BRIEF:
Begin at the line that contains "Click the left chevron beside zoom control" and repeat every line from there to the end of the records below, inclusive, without adding any other line.

Dataset items:

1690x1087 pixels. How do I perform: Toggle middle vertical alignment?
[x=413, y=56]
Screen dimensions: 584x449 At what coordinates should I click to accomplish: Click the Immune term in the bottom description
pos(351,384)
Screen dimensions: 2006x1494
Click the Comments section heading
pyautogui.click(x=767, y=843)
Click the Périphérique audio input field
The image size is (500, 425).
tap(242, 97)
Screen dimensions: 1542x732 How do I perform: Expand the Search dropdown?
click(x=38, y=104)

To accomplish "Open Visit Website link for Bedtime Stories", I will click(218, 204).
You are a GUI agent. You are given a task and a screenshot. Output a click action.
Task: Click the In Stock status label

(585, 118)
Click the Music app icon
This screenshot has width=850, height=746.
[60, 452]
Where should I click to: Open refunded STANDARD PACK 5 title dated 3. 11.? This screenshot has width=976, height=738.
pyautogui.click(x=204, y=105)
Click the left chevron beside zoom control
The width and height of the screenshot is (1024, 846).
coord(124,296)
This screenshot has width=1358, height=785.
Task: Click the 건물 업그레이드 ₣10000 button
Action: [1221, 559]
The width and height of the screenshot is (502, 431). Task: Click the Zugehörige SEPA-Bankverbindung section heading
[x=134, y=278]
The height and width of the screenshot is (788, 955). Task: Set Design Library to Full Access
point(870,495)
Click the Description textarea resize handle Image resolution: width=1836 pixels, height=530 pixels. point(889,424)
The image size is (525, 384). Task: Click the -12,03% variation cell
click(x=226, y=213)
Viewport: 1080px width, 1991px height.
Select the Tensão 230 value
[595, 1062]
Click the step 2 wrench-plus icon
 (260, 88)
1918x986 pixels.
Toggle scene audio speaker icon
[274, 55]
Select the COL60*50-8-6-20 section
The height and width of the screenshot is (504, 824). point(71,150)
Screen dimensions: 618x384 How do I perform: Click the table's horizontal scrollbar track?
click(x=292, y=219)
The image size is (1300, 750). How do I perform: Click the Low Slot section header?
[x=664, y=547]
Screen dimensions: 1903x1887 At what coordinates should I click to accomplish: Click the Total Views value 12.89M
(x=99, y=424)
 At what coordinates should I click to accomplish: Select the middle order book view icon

RESPONSE TO THIS TASK:
Click the left chevron beside zoom control
The width and height of the screenshot is (1024, 846).
coord(124,296)
This screenshot has width=1358, height=785.
Task: Click the 건물 업그레이드 ₣10000 button
Action: [1221, 559]
The width and height of the screenshot is (502, 431). Task: Click the Zugehörige SEPA-Bankverbindung section heading
[x=134, y=278]
The height and width of the screenshot is (788, 955). Task: Set Design Library to Full Access
point(870,495)
Click the Description textarea resize handle Image resolution: width=1836 pixels, height=530 pixels. point(889,424)
The image size is (525, 384). Task: Click the -12,03% variation cell
click(x=226, y=213)
Viewport: 1080px width, 1991px height.
Select the Tensão 230 value
[595, 1062]
Click the step 2 wrench-plus icon
 (260, 88)
1918x986 pixels.
Toggle scene audio speaker icon
[274, 55]
Select the COL60*50-8-6-20 section
The height and width of the screenshot is (504, 824). point(71,150)
Screen dimensions: 618x384 How do I perform: Click the table's horizontal scrollbar track?
click(x=292, y=219)
The image size is (1300, 750). How do I perform: Click the Low Slot section header?
[x=664, y=547]
Screen dimensions: 1903x1887 At what coordinates should I click to accomplish: Click the Total Views value 12.89M
(x=99, y=424)
 At what coordinates should I click to accomplish: Select the middle order book view icon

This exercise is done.